O problema maior se aplica mesmo ao roteiro rasteiro de Steve Bencich e Ron J. Friedman, que têm no currículo o ótimo "Irmão Urso", e o fraquíssimo "O Galinho Chicken". Convenhamos, apresentar a história de um animal urbano que se transfere para a floresta e apresentar uma série de piadas baseadas em sua falta de adaptação, não é novidade nenhuma. Para piorar, a dupla de roteiristas não tentou fugir nem dos velhos clichês dos filmes de animação: mostrar o protagonista agindo de modo individualista e abandonando seus "amigos", para depois ter a chance de se arrepender e mostrar sua redenção; ninguém agüenta mais ver. Para piorar, o personagem Elliot, apesar se ser a melhor coisa mais divertida do filme, é uma cópia descarada do Burro de "Shrek", por ser um bicho de voz chata, que todos aos seu redor não o suportam, os espectadores morrem de rir dele. Mas o roteiro possui suas boas sacadas. Umas delas, certamente, os cinéfilos irão aprovar ao identificar a homenagem a "Coração Valente", no momento em que os animais resolvem duelar com os caçadores, igual a uma batalha de filme épico. Sequer o grito de "Liberdaaade" exclamado por William Wallace no épico dirigido por Mel Gibson em 1995 ficou de fora.
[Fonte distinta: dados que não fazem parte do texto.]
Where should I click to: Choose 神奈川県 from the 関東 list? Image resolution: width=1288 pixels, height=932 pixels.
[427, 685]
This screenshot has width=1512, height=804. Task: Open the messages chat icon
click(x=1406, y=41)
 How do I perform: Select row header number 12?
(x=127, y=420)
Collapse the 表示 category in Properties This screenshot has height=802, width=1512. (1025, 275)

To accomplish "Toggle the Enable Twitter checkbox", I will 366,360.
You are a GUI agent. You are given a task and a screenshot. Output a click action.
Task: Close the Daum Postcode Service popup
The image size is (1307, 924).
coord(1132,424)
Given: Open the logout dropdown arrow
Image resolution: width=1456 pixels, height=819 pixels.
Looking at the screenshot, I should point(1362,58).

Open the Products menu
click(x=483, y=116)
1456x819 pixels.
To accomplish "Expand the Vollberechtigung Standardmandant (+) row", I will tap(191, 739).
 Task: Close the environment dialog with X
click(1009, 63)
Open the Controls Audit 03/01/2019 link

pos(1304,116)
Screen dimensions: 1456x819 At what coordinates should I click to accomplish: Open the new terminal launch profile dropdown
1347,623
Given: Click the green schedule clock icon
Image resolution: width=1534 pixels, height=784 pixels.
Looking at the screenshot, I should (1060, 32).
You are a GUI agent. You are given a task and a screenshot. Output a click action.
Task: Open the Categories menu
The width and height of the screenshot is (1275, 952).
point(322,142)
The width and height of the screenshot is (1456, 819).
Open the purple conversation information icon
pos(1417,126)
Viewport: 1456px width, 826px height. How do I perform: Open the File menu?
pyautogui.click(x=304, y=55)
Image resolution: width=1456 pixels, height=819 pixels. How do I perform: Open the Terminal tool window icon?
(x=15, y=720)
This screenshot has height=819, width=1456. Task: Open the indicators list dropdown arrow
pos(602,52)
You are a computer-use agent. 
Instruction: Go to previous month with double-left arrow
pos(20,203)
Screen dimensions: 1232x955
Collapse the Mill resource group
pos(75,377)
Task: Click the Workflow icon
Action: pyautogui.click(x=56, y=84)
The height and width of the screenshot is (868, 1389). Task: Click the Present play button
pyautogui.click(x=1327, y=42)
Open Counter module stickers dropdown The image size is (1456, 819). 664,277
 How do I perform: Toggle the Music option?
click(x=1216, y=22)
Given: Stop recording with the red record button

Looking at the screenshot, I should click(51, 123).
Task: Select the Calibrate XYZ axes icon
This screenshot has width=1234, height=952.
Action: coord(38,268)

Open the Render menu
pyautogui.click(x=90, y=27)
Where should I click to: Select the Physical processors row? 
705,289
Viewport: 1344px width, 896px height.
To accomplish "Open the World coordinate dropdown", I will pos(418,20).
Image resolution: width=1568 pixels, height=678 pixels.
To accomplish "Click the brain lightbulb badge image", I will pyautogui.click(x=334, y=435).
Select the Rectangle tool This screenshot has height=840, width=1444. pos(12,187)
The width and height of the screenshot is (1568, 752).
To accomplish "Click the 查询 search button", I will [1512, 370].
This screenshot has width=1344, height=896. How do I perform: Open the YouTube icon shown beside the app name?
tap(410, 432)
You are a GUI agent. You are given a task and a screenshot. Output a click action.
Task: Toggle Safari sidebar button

A produção se salva mesmo por seu bom teor cômico e uma série de personagens que conquista o público. Fora o sempre hilário Elliot, o próprio urso Boog é bastante simpático, e contagia o espectador exatamente por se mostrar um sujeito ingênuo que se mete em situações inusitadas. Ver um urso de 400kg "bêbado" de tanto comer é algo que paga o ingresso da animação. Além deles, os essenciais bichos coadjuvantes possuem seu extremo valor na história. O simpático porco espinho azul que quando aparece só fala "amigããão" é uma atração à parte, garantindo risos toda vez que aparece em cena. Fora ele, os esquilos atiradores de nozes, as gambás "encalhadas", os patos sofredores por não existirem mais mulheres de sua espécie na região, todos eles garantem um peso a mais à produção. E o principal: para quem curte humor negro, daquele de rir à beça da desgraça alheia, os coelhos que apanham mais do que saco de pancadas presentes no filme são motivos de ótimas gargalhadas. O que chega até a acontecer é de os animais coadjuvantes roubarem a cena da dupla protagonistas, pois eles possuem um ar cômico bem mais aguçado.

Ainda não tive a oportunidade de assistir ao filme com as vozes originais, por isso não posso avaliar o desempenho de Martin Lawrence, Ashton Kutcher, Gary Sinise e cia. Pelo menos na versão dublada digo com convicção que o resultado não poderia ter sido melhor. Acertadamente, aqui não tem vozes célebres de atores globais como forma de chamar ainda mais atenção para o filme, mas um time de atores e dubladores profissionais que atuam há décadas na área. Os mais atentos certamente irão reconhecer algumas vozes de algum lugar, pois essas estão presentes em várias dublagens de filmes e desenhos na televisão, além de personagens secundários de grandes animações cinematográficas (geralmente para os protagonistas são convidados atores globais). A ingenuidade do urso Boog, a irreverência do cervo Elliot… tudo foi captado com perfeição.

Cômico e cheio de personagens cativantes, "O Bicho Vai Pegar" é uma animação que cumpre bem seu intuito de divertir. Infelizmente, o roteiro raso impede que o filme ocupe um lugar de destaque em meio às inúmeras animações que surgem, apesar de possuir todos os quesitos para isso. É um bom começo para a Sony Animation, que, quem sabe com um pouco mais de experiência, concorra de igual para igual com Disney/Pixar, Dreamworks, Fox, Warner, etc. Se a tendência for aumentar a qualidade, podemos dizer que "O Bicho Vai Pegar" seja um ótimo aperitivo.